◆ **Selected passage**:

□ □ □ □ □

We can treat the resulting value as a serialised form of some
more-Haskell-friendly ELF
datatype, which we can interpret
using some form of free construction; with appropriate functions for
running, providing an environment, etc. We can then ensure that the
correct bash
will be given the correct script, executed
using the correct semantics, in an isolated/testable way, and so on, all
without having to interact with the outside world at run-time.
This idea struck me as a little outlandish to begin with; but then I remembered that the Truffle implementation of Ruby does a similar thing, although they implement C and Ruby in the same VM, rather than implementing ELF (or similar) in Haskell. In fact, their code can actually be faster than just calling out to C via a foreign function interface, since their JIT compiler has full access to all of the Ruby and C, which allows optimisations to fuse things together.
A similar thing could be done with my hypothetical ELF embedding: we
could treat the bash
code as a “black box”; we
could instead “deserialise” it into a datastructure with
semantically-meaningful operations, which can be optimised in some
way.
In the above example, the bash
executable, the script
and the environment (provided by our interpreter function) are all known
at compile time, so we can partially-apply bash to the script,
supercompiling all of the parsing functionality to produce a combined
‘bash+script’ which knows exactly what it needs to execute when invoked.

□ □ □ □ □

◆ **Task prompt**:
Resume the passage on interpreting ELF executables in Haskell, starting right after its final sentence.

◆ **Record extracts**:
□ □ □ □ □

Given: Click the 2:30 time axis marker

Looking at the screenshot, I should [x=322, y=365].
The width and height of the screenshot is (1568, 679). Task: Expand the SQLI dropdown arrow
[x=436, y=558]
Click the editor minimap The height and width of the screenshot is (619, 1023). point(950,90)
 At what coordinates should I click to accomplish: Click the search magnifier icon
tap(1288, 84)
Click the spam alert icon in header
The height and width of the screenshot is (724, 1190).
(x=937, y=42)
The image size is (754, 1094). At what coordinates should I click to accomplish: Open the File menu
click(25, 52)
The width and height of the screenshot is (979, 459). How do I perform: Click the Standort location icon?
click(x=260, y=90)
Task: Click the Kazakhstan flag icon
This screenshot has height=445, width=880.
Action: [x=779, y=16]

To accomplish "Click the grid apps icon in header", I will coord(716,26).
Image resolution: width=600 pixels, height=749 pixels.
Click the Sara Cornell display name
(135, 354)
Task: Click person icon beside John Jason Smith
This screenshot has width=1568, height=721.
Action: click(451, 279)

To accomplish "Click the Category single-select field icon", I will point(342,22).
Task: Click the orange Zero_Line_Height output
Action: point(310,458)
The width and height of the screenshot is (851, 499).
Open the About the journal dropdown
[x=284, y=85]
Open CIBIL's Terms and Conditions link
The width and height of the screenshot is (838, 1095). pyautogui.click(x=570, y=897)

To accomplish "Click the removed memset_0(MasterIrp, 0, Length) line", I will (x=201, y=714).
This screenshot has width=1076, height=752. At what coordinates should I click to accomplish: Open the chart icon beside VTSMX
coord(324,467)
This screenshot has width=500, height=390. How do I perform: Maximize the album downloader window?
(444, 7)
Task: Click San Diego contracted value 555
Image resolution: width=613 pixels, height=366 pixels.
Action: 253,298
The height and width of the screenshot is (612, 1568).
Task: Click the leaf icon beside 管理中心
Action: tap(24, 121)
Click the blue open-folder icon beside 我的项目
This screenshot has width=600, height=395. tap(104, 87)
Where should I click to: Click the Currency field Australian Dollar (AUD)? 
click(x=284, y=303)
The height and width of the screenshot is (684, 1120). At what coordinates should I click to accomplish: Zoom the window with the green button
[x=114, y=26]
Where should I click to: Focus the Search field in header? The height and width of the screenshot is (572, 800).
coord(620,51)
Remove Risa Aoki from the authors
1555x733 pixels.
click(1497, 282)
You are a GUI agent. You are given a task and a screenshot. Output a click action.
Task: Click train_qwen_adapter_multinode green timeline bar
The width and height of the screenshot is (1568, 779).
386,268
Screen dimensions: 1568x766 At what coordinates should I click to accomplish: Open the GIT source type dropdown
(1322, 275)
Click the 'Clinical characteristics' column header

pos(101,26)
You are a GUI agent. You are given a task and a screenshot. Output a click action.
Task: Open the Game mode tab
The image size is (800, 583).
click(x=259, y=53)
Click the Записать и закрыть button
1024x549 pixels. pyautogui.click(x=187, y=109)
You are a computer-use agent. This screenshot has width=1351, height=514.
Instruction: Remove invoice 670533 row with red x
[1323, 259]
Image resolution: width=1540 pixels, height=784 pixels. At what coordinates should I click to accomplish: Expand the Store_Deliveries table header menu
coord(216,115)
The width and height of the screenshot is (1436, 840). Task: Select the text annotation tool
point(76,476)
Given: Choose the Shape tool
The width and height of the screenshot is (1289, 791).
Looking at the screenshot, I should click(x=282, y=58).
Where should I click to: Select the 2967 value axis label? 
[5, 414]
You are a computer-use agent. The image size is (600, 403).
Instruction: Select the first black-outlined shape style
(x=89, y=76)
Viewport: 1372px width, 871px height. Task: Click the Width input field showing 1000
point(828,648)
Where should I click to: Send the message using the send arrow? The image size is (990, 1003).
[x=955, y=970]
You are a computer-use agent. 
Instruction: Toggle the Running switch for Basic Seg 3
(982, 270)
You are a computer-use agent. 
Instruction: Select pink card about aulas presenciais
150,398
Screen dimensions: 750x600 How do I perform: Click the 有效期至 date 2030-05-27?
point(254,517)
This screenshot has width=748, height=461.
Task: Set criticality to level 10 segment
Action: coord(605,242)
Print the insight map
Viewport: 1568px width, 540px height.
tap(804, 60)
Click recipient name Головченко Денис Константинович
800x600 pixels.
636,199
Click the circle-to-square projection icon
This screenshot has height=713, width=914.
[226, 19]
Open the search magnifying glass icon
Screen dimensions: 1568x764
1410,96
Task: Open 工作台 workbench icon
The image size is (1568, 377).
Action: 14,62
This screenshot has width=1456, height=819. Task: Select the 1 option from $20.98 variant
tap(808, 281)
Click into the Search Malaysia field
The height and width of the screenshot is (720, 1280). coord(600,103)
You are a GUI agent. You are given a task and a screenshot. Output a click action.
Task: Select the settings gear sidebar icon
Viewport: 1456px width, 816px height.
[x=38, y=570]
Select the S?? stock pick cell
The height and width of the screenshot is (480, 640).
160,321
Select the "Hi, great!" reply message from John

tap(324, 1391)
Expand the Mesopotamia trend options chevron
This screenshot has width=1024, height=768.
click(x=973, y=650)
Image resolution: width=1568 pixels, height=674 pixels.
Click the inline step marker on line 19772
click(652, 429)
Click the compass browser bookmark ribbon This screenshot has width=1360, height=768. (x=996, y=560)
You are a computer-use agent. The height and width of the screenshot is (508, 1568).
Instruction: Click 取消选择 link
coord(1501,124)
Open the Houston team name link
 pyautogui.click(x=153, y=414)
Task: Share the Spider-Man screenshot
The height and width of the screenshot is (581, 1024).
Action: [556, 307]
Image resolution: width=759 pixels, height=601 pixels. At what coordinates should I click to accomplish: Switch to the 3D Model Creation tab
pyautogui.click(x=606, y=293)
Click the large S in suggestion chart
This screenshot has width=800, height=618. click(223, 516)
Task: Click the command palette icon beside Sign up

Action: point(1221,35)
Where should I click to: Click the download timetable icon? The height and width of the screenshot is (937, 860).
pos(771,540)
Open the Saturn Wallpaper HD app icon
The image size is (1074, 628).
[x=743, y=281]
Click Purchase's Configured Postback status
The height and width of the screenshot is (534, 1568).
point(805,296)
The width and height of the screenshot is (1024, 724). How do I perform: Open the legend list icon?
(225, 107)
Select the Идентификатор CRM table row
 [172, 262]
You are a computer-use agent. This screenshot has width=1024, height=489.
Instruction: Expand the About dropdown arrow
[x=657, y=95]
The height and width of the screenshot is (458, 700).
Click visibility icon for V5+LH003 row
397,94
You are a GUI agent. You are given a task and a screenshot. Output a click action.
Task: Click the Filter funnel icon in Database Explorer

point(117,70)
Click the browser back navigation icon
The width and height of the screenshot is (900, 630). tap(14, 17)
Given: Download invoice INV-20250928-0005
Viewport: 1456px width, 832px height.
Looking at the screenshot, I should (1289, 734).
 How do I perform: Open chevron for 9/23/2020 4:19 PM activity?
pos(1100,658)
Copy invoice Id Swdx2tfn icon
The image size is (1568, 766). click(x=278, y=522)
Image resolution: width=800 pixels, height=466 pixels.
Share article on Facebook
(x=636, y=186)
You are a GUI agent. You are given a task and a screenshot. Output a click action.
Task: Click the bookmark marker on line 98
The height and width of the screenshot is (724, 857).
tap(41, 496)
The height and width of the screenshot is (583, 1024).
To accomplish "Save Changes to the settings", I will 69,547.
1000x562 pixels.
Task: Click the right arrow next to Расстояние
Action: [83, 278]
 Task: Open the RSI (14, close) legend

□ □ □ □ □

◆ **The result**:
More aggressive optimisations might use the known features of the pure
environment to shortcut the highly dynamic nature of bash, since most of
the features will be known to be unused.
A similar approach can be taken to embed with other languages, e.g. Python, Perl, or indeed Haskell.
Note that I’ve used Haskell here as an example; if I were really going to implement such a thing, I’d maybe target something more low-level (e.g. without garbage collection, RTS, etc.) so that I could tease out as much performance as possible. Languages like Zig, Terra, Nim or Rust. Another possibility would be to use the host language (e.g. Haskell) as a code generator, outputting an ELF executable. In the same way that combinators can splice together strings, or plumb together parsers, we could make combinators for fusing together executables.
This is pretty much an extension of my earlier thoughts on annotating values as pure to allow more aggressive optimisation.